**The exercise**
Return, verbatim, the records from the line containing "The image size is (1241, 703)." through the end of the records, both ends included.
+++++
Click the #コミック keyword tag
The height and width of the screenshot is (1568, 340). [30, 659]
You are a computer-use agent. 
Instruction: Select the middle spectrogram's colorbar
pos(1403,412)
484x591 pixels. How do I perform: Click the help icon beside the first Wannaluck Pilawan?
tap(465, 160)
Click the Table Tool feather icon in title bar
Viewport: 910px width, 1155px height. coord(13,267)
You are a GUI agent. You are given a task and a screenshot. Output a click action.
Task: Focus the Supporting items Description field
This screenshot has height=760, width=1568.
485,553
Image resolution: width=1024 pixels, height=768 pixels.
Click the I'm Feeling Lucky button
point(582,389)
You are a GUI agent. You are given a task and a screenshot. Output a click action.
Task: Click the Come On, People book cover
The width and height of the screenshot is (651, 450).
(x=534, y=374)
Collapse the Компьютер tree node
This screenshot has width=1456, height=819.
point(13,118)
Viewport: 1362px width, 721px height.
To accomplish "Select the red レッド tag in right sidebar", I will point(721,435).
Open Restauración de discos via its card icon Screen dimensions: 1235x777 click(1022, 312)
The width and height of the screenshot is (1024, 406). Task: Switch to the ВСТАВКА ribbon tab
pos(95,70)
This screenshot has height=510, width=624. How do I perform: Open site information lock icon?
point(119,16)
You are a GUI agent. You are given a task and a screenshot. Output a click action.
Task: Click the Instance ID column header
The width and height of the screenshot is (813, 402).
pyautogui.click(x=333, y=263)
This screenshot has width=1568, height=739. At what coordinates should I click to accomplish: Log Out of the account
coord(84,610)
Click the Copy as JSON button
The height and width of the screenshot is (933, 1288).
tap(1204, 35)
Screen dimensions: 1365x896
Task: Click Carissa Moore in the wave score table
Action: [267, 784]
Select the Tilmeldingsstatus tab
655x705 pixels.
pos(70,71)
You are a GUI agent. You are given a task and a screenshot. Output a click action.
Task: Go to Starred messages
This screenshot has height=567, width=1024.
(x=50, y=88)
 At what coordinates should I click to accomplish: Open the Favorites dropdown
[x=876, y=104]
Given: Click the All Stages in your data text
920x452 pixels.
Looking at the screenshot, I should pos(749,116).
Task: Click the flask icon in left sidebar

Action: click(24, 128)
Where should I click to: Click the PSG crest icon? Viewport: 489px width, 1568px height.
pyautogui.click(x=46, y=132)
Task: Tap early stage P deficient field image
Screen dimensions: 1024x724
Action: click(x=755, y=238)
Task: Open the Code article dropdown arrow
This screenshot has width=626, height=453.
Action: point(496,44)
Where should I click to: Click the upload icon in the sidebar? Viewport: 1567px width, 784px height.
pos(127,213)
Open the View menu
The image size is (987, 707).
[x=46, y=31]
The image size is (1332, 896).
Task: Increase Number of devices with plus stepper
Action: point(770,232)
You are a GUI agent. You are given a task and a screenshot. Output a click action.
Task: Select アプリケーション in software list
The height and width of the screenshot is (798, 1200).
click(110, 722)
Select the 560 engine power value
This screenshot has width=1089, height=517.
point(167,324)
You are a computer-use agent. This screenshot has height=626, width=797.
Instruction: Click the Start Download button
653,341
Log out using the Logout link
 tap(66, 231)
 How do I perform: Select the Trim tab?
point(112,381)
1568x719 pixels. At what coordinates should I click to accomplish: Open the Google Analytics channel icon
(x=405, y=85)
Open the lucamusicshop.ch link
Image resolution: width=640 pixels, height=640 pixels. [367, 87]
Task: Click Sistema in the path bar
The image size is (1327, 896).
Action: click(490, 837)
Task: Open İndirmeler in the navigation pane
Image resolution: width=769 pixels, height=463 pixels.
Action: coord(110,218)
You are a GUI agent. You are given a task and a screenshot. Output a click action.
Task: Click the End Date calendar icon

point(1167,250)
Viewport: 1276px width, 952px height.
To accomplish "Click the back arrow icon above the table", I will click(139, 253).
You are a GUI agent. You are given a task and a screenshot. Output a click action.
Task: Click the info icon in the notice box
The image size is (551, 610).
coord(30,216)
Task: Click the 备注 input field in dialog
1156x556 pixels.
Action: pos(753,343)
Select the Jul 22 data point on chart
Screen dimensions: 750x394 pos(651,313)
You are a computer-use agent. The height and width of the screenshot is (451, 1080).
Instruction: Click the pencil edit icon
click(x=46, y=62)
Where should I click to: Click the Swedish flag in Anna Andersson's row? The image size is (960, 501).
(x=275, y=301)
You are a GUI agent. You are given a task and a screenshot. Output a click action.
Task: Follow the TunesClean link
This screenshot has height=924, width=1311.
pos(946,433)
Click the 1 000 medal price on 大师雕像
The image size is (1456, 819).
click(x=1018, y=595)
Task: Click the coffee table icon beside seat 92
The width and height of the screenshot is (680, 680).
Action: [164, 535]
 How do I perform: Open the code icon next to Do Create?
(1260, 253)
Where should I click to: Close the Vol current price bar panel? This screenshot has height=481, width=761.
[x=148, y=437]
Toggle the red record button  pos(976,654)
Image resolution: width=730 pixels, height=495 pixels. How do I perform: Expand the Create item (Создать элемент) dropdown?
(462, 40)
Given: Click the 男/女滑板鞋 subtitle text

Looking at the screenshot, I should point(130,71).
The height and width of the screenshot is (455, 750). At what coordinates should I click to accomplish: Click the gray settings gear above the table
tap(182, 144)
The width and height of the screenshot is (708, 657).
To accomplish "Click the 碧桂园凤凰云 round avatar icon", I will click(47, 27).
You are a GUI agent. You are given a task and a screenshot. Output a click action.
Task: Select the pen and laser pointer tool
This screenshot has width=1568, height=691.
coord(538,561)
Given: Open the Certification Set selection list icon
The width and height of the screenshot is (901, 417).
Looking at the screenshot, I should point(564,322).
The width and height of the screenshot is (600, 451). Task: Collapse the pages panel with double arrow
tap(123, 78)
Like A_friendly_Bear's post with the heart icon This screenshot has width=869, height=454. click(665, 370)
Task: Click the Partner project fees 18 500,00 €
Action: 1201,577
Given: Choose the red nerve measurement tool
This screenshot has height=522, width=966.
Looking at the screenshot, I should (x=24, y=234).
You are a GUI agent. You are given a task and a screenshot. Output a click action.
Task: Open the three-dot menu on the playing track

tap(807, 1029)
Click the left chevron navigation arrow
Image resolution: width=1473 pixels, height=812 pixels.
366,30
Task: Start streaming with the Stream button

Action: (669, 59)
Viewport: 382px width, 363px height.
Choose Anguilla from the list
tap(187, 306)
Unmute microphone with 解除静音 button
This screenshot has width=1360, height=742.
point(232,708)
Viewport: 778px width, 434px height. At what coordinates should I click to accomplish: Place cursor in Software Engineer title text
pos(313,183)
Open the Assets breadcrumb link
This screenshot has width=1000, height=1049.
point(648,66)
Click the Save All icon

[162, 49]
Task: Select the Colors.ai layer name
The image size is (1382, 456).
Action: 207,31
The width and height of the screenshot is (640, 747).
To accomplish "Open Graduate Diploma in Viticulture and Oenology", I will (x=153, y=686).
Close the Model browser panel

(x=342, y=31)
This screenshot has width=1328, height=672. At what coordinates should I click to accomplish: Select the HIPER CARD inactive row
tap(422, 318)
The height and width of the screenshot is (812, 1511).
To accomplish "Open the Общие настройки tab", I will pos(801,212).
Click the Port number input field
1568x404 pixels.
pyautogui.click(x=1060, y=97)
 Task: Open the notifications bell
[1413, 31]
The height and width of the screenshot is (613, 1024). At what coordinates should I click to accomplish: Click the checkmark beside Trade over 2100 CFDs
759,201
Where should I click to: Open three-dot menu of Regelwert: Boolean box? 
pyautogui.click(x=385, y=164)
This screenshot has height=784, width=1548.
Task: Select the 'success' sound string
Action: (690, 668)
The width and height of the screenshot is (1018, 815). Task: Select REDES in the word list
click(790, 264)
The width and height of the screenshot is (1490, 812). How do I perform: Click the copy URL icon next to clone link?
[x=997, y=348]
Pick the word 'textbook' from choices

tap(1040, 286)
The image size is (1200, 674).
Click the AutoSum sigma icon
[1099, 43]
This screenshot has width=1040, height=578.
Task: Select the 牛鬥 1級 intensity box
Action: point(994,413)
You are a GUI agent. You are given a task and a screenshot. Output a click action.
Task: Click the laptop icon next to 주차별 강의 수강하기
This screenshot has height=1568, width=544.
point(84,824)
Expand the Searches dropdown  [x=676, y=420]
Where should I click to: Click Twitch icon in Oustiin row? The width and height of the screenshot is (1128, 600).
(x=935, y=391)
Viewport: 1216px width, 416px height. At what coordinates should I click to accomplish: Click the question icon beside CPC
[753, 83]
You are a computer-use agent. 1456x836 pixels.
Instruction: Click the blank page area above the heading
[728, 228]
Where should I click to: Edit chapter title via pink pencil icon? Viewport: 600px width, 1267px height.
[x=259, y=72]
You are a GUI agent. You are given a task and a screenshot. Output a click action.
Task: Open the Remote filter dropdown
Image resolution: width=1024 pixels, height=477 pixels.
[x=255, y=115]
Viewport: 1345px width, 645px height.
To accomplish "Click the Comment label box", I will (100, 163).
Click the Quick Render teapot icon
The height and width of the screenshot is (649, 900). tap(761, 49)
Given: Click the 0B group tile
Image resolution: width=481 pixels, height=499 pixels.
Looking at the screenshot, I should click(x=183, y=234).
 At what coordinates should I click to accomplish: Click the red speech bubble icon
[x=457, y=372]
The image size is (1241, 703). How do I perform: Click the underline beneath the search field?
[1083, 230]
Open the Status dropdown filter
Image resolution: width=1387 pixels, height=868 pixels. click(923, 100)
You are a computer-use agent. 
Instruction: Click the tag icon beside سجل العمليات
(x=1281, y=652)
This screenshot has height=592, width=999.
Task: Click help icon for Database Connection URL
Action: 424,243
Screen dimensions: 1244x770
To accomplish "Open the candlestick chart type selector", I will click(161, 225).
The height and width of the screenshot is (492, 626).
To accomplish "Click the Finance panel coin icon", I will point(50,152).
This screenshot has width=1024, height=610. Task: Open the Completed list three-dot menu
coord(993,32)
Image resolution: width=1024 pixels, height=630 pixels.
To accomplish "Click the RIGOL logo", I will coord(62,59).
+++++
**Task response**
The image size is (1241, 703). How do I perform: Click the underline beneath the search field?
[1083, 230]
Open the Status dropdown filter
Image resolution: width=1387 pixels, height=868 pixels. click(923, 100)
You are a computer-use agent. 
Instruction: Click the tag icon beside سجل العمليات
(x=1281, y=652)
This screenshot has height=592, width=999.
Task: Click help icon for Database Connection URL
Action: 424,243
Screen dimensions: 1244x770
To accomplish "Open the candlestick chart type selector", I will click(161, 225).
The height and width of the screenshot is (492, 626).
To accomplish "Click the Finance panel coin icon", I will point(50,152).
This screenshot has width=1024, height=610. Task: Open the Completed list three-dot menu
coord(993,32)
Image resolution: width=1024 pixels, height=630 pixels.
To accomplish "Click the RIGOL logo", I will coord(62,59).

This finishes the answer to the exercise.